In opentelemetry-go, one metric == one observer.
This proposal stresses the need for one observer to observe multiple metrics.
The best use case is for reading various system metrics in one call such as:
import "runtime"
var ms runtime.MemStats
runtime.ReadMemStats()
This operation (and others) can be expensive. This one in particular can populates ~30 variables where each one is fit to be in its own metric/measure. Therefore, the current way it would work would have to be the following:
mm := metric.Must(meter)
mm.RegisterInt64Observer("process/heap_alloc", func(result metric.Int64ObserverResult) {
var ms runtime.MemStats
runtime.ReadMemStats(&ms)
result.Observe(int64(ms.HeapAlloc))
})
mm.RegisterInt64Observer("process/pause_ns", func(result metric.Int64ObserverResult) {
var ms runtime.MemStats
runtime.ReadMemStats(&ms)
result.Observe(int64(ms.PauseNs[(ms.NumGC+255)%256]))
})
mm.RegisterInt64Observer("process/sys_heap", func(result metric.Int64ObserverResult) {
var ms runtime.MemStats
runtime.ReadMemStats(&ms)
result.Observe(int64(ms.Sys))
})
// etc etc...
I hope you can see that this becomes inefficient fairly quickly.
As a workaround, it was suggested on Gitter that we can just use Labels to substitute for multiple metrics. This has two issues:
I propose that users should be able to register one call back that will populate multiple metrics as such:
mm.RegisterBatchInt64Observer(func(result metric.BatchInt64ObserverResult) {
var ms runtime.MemStats
runtime.ReadMemStats(&ms)
result.Observe("process/heap_alloc", int64(ms.HeapAlloc)))
result.Observe("process/sys_heap", int64(ms.PauseNs[(ms.NumGC+255)%256]))
result.Observe("process/sys_heap", int64(ms.Sys)))
})
If metric names must be passed ahead of time, then you'd probably need to pass the metric names in the RegisterBatch<T>Observer function.

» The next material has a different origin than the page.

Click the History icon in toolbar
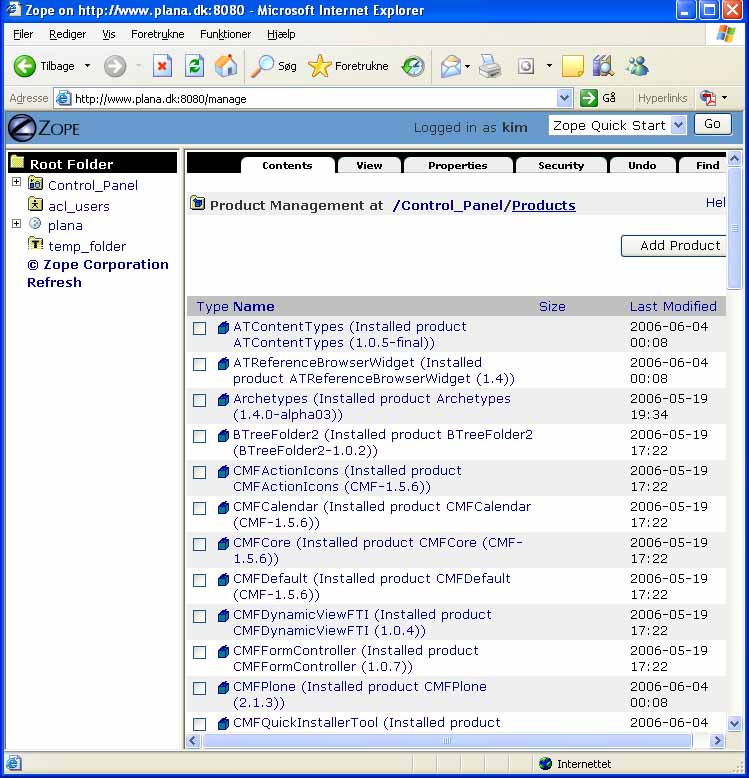click(412, 66)
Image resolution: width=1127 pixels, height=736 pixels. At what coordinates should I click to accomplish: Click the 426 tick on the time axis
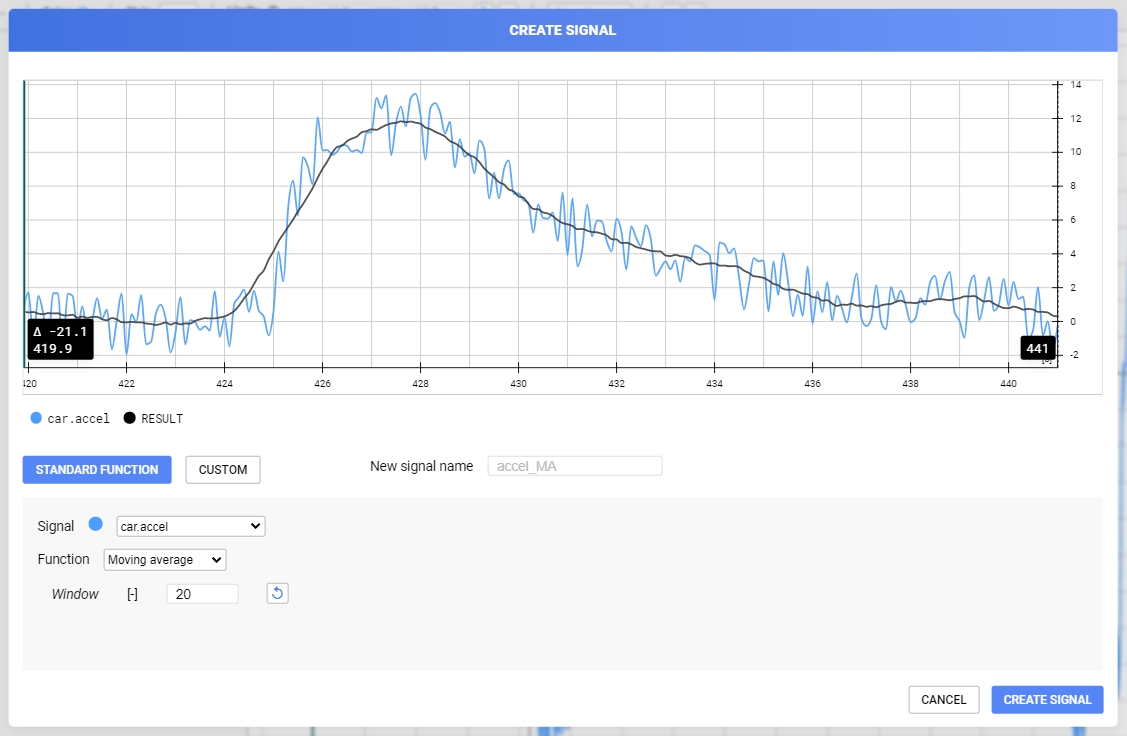(322, 383)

Otherwise, I'm happy to hear any other suggestions.
Thanks
From Gitter:
@codeboten
Apr 06 11:41
i thought about implementing this with a single callback and using labels instead of separate observers, but i wasn't sure if that would make things better or worst
Tristan Sloughter
@tsloughter
Apr 06 11:52
I was thinking about how to do similar for the Erlang VM metrics and asked in Java channel since they would need similar. John pointed me to the Java code and they use labels instead of many observers
Tristan Sloughter
@tsloughter
Apr 06 11:53
like https://github.com/open-telemetry/opentelemetry-java/blob/e248ea7ad74b3ac9774f871636c8f6b839be998f/contrib/runtime_metrics/src/main/java/io/opentelemetry/contrib/metrics/runtime/MemoryPools.java
alrex
@codeboten
Apr 06 12:56
right, it's similar to what's done in some examples in the python repo https://github.com/open-telemetry/opentelemetry-python/blob/master/docs/examples/basic_meter/observer.py#L39
the proposal -> this is how I implemented it in JS
And I think the spec says the same:
Multiple observations are permitted in a single callback invocation.
https://github.com/open-telemetry/oteps/blob/master/text/0072-metric-observer.md#observer-calling-conventions
OTEP 72 does say that multiple observations are permitted per callback, but the intention at that point was to support multiple (value, label set) observations for a single metric. The language is unclear, but the pseudocode in the OTEP is somewhat clear.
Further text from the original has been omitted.